Dae Yong Song

Expression of ErbB4 in the neurons of Alzheimer's disease brain and APP/PS1 mice, a model of Alzheimer's disease.

Neuregulin-1 (NRG1) plays important roles in the development and plasticity of the brain, and has also been reported to exhibit potent neuroprotective properties. Although ErbB4, a key NRG1 receptor, is expressed in multiple regions in the adult animal brain, little is known about its role in Alzheimers disease (AD). AD is characterized by progressive impairment of cognition and behavioral disturbance that strongly correlate with degeneration and death of neurons in the cerebral cortex and limbic brain areas, such as the hippocampus and the amygdala. Here, we show that the ErbB4 and phospho-ErbB4 immunoreactivities were higher intensity in the neurons of the CA1-2 transitional field of AD brains as compared to age-matched controls. Also, ErbB4 expression was increased in the neurons of the cortico medial nucleus amygdala, human basal forebrain and superior frontal gyrus of AD brains. In cerebral cortex and hippocampus of amyloid precursor protein/presenilin 1 double transgenic mice, ErbB4 immunoreactivity significantly increased in comparison to age-matched wild type control. These results suggest that up-regulating of ErbB4 immunoreactivity may involve in the progression of pathology of AD.

Evidence of early involvement of apoptosis inducing factor-induced neuronal death in Alzheimer brain

Apoptosis inducing factor (AIF) has been proposed to act as a putative reactive oxygen species scavenger in mitochondria. When apoptotic cell death is triggered, AIF translocates to the nucleus, where it leads to nuclear chromatin condensation and large-scale DNA fragmentation which result in caspase-independent neuronal death. We performed this study to investigate the possibility that, in addition to caspase-dependent neuronal death, AIF induced neuronal death could be a cause of neuronal death in Alzheimers disease (AD). We have found that AIF immunoreactivity was increased in the hippocampal pyramidal neurons in the Alzheimer brains compared to those of healthy, age-matched control brains. Nuclear AIF immunoreactivity was detected in the apoptotic pyramidal CA1 neurons at the early stage of AD and CA2 at the advanced stage. Nuclear AIF positive neurons were also observed in the amygdala and cholinergic neurons of the basal forebrain (BFCN) from the early stages of AD. The results of this study imply that AIF-induced apoptosis may contribute to neuronal death within the hippocampus, amygdala, and BFCN in early of AD.

Co-localization of activating transcription factor 3 and phosphorylated c-Jun in axotomized facial motoneurons.

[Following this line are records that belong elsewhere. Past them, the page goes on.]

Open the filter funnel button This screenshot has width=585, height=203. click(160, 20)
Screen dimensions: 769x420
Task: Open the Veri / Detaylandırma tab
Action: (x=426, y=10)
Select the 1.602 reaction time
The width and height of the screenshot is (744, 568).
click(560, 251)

Activating transcription factor 3 (ATF3) and c-Jun play key roles in either cell death or cell survival, depending on the cellular background. To evaluate the functional significance of ATF3/c-Jun in the peripheral nervous system, we examined neuronal cell death, activation of ATF3/c-Jun, and microglial responses in facial motor nuclei up to 24 weeks after an extracranial facial nerve axotomy in adult rats. Following the axotomy, neuronal survival rate was progressively but significantly reduced to 79.1% at 16 weeks post-lesion (wpl) and to 65.2% at 24 wpl. ATF3 and phosphorylated c-Jun (pc-Jun) were detected in the majority of ipsilateral facial motoneurons with normal size and morphology during the early stage of degeneration (1-2 wpl). Thereafter, the number of facial motoneurons decreased gradually, and both ATF3 and pc-Jun were identified in degenerating neurons only. ATF3 and pc-Jun were co-localized in most cases. Additionally, a large number of activated microglia, recognized by OX6 (rat MHC II marker) and ED1 (phagocytic marker), gathered in the ipsilateral facial motor nuclei. Importantly, numerous OX6- and ED1-positive, phagocytic microglia closely surrounded and ingested pc-Jun-positive, degenerating neurons. Taken together, our results indicate that long-lasting co-localization of ATF3 and pc-Jun in axotomized facial motoneurons may be related to degenerative cascades provoked by an extracranial facial nerve axotomy.